**WORK REQUIRED**
Could you repeat the data word for word while skipping the pictures?

DATA FOR PROCESSING section start

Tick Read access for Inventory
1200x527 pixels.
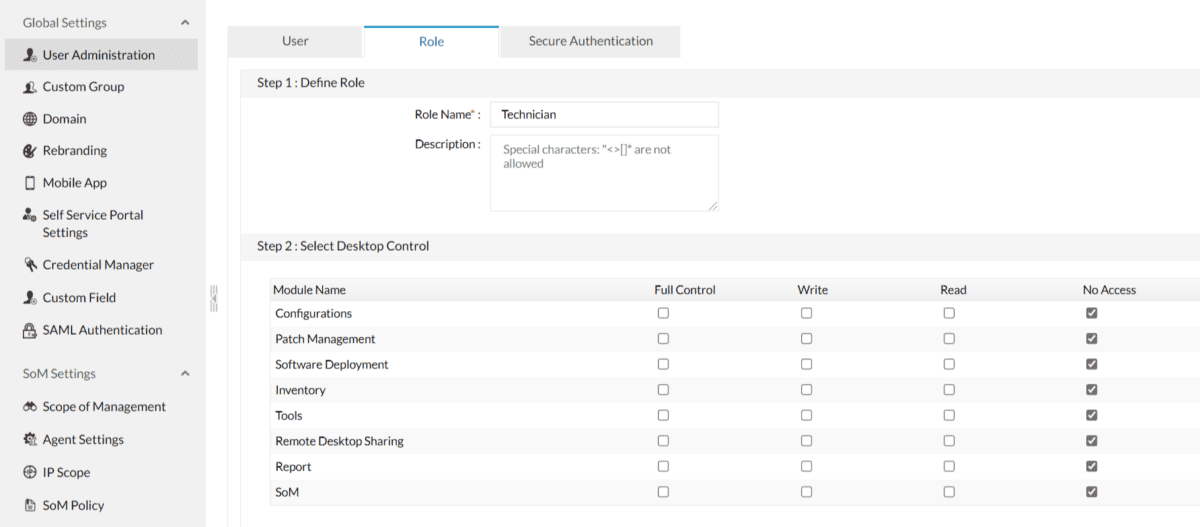tap(949, 390)
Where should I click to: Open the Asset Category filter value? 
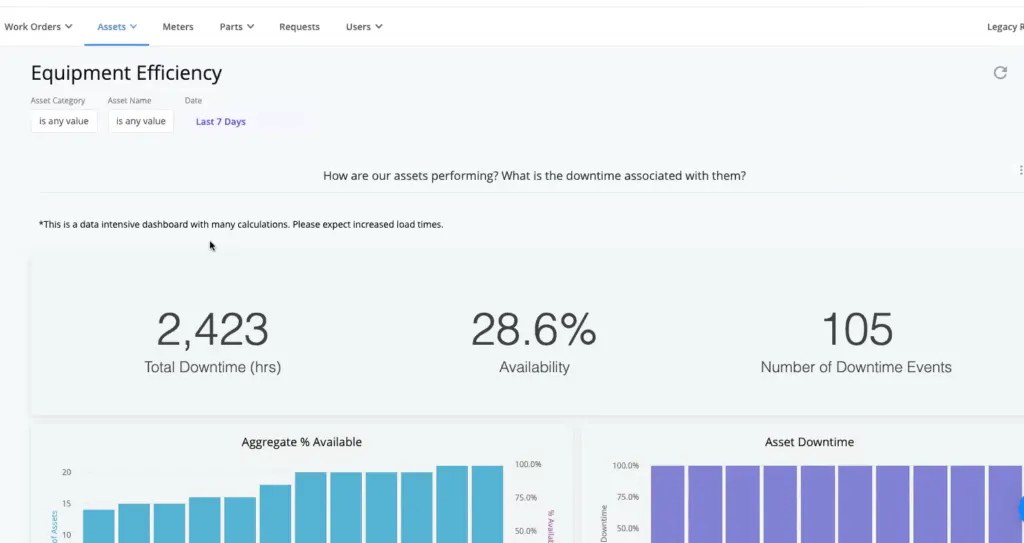[x=64, y=122]
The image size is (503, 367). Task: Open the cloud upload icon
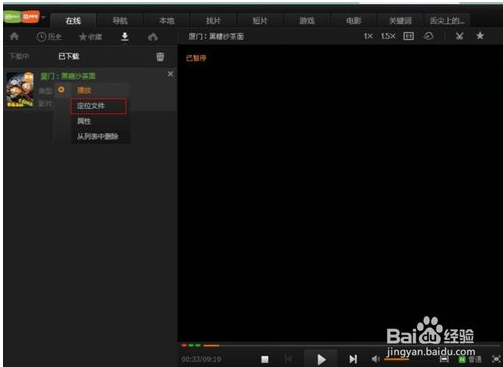(153, 37)
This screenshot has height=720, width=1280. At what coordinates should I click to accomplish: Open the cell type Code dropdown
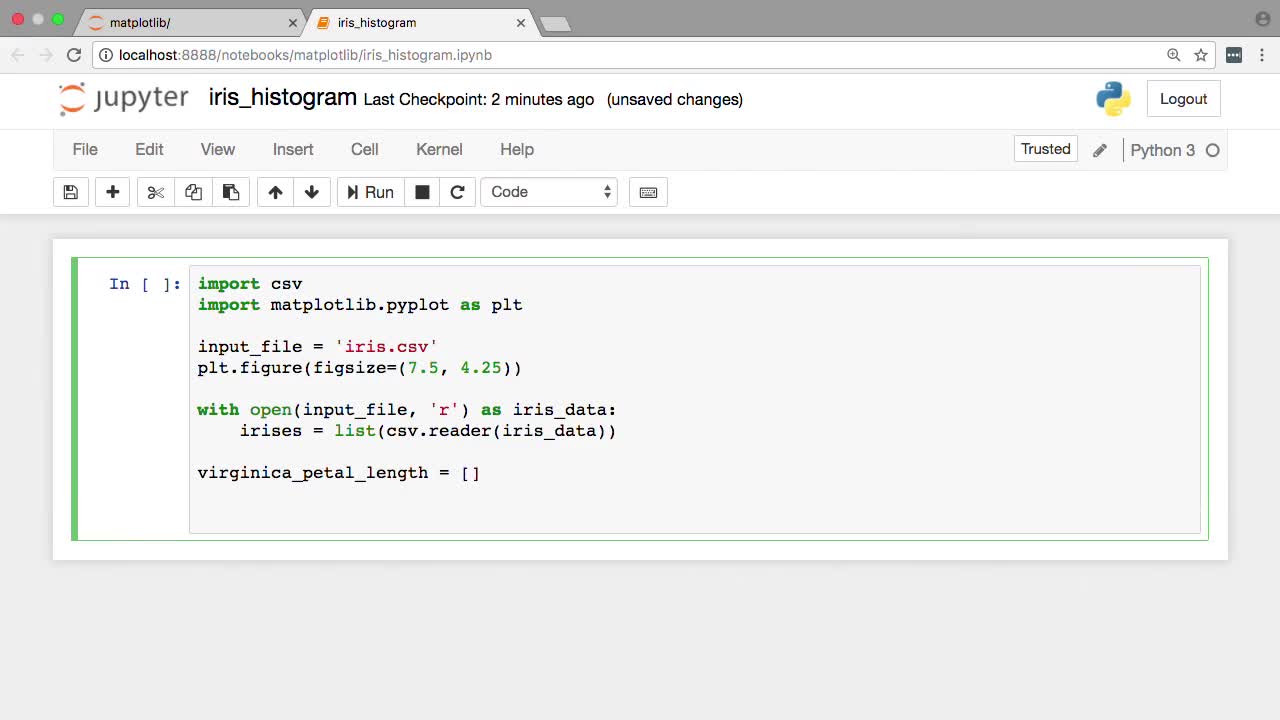pyautogui.click(x=549, y=192)
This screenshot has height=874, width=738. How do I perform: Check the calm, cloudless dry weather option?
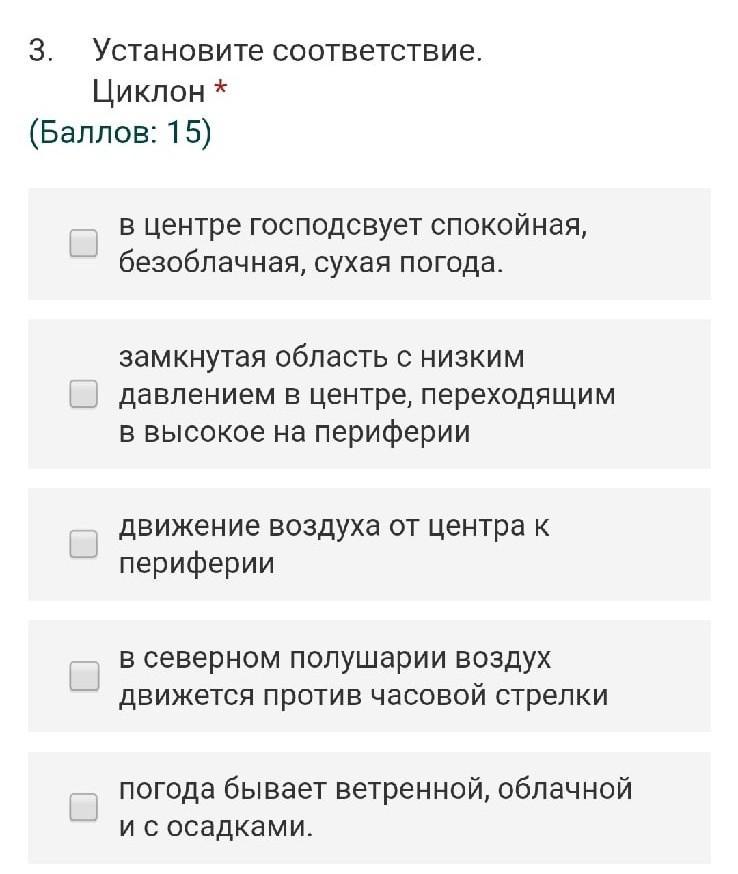click(x=84, y=243)
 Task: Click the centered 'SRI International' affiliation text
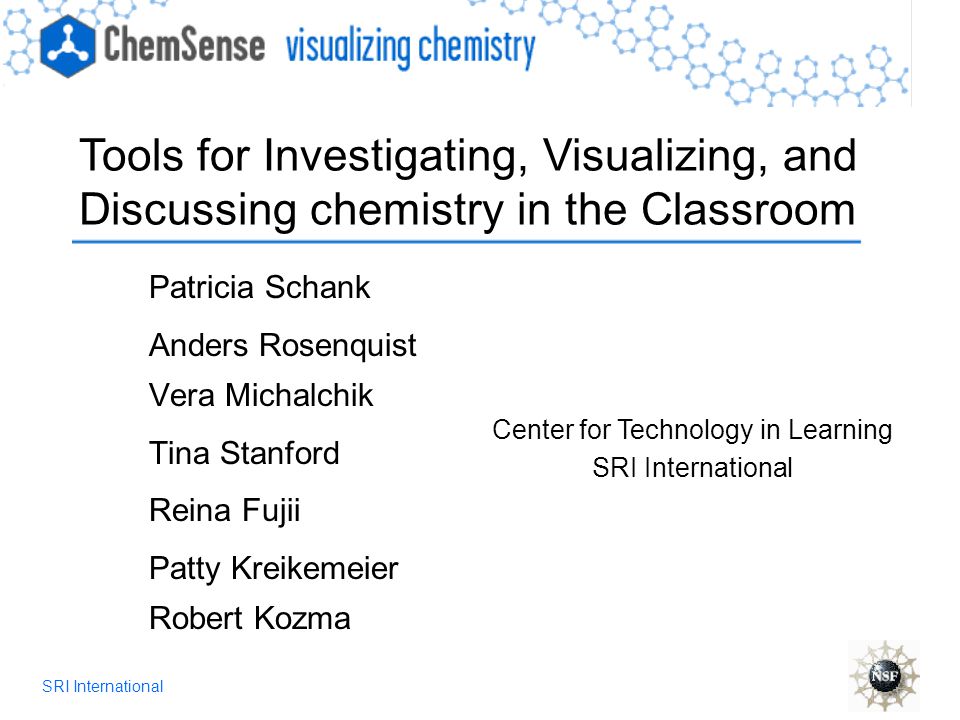[692, 468]
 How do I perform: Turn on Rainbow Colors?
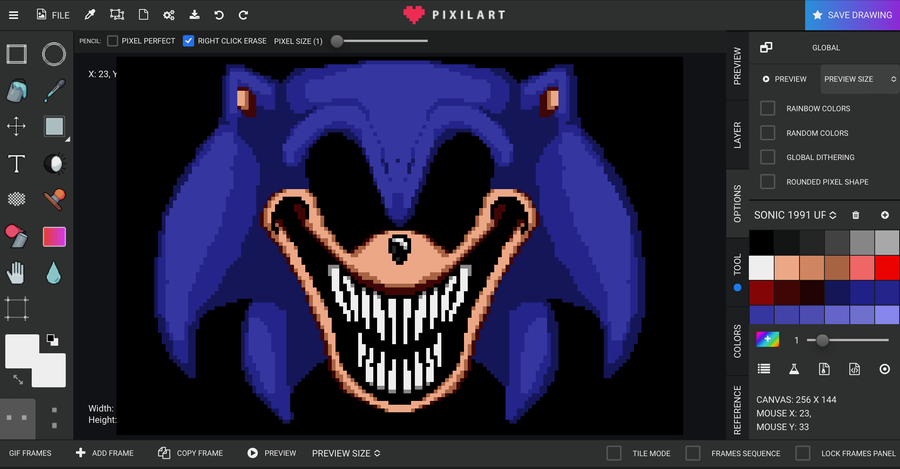click(x=767, y=108)
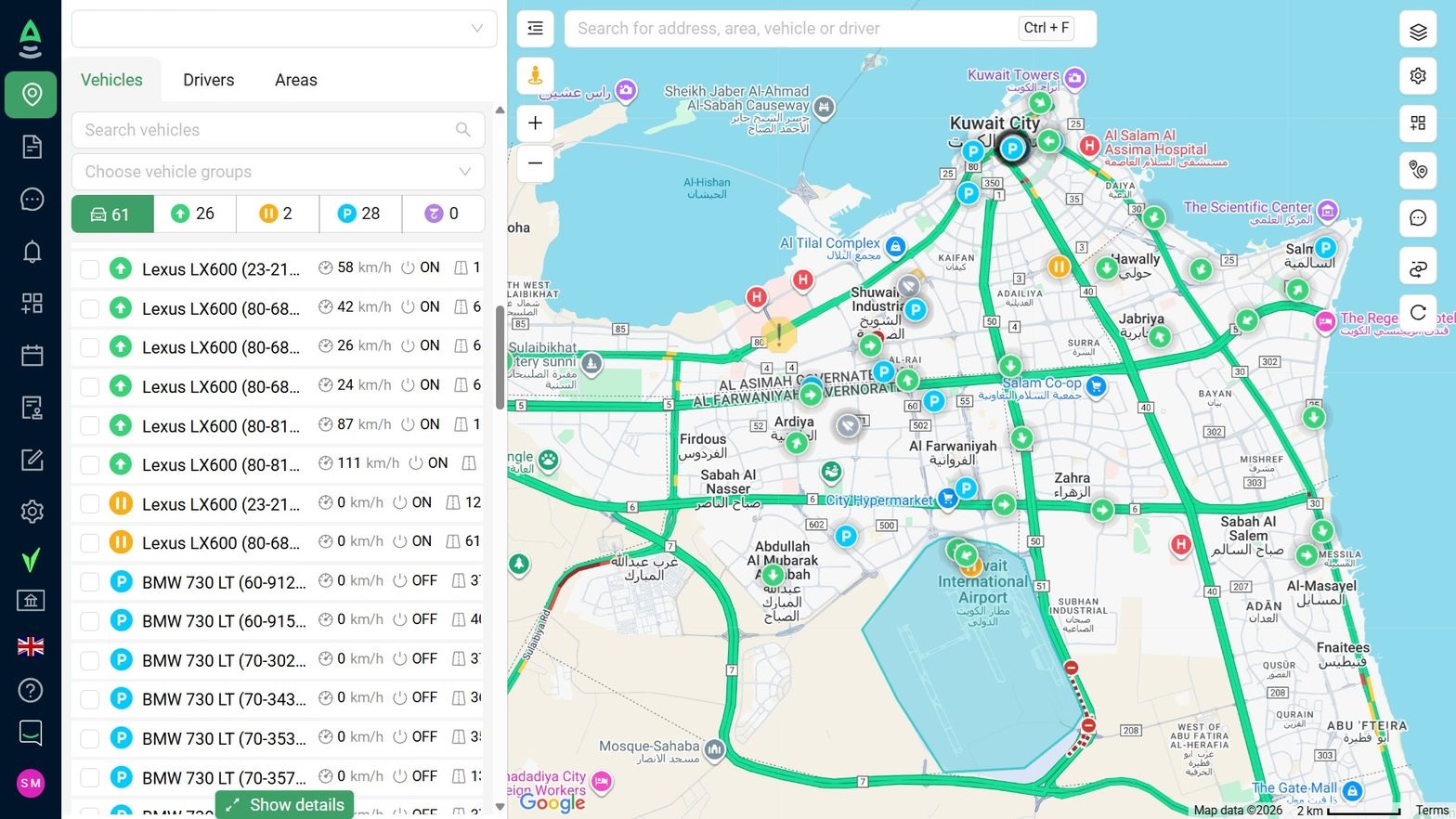Open the calendar icon in sidebar
This screenshot has height=819, width=1456.
pyautogui.click(x=32, y=356)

DATA FOR PROCESSING section end

**ANSWER TO THE EXERCISE**
Tick Read access for Inventory
1200x527 pixels.
tap(949, 390)
Where should I click to: Open the Asset Category filter value? 
[x=64, y=122]
The image size is (503, 367). Task: Open the cloud upload icon
(153, 37)
This screenshot has height=720, width=1280. At what coordinates should I click to accomplish: Open the cell type Code dropdown
pyautogui.click(x=549, y=192)
This screenshot has height=874, width=738. How do I perform: Check the calm, cloudless dry weather option?
click(x=84, y=243)
 Task: Click the centered 'SRI International' affiliation text
[692, 468]
 How do I perform: Turn on Rainbow Colors?
click(x=767, y=108)
Open the calendar icon in sidebar
This screenshot has height=819, width=1456.
pyautogui.click(x=32, y=356)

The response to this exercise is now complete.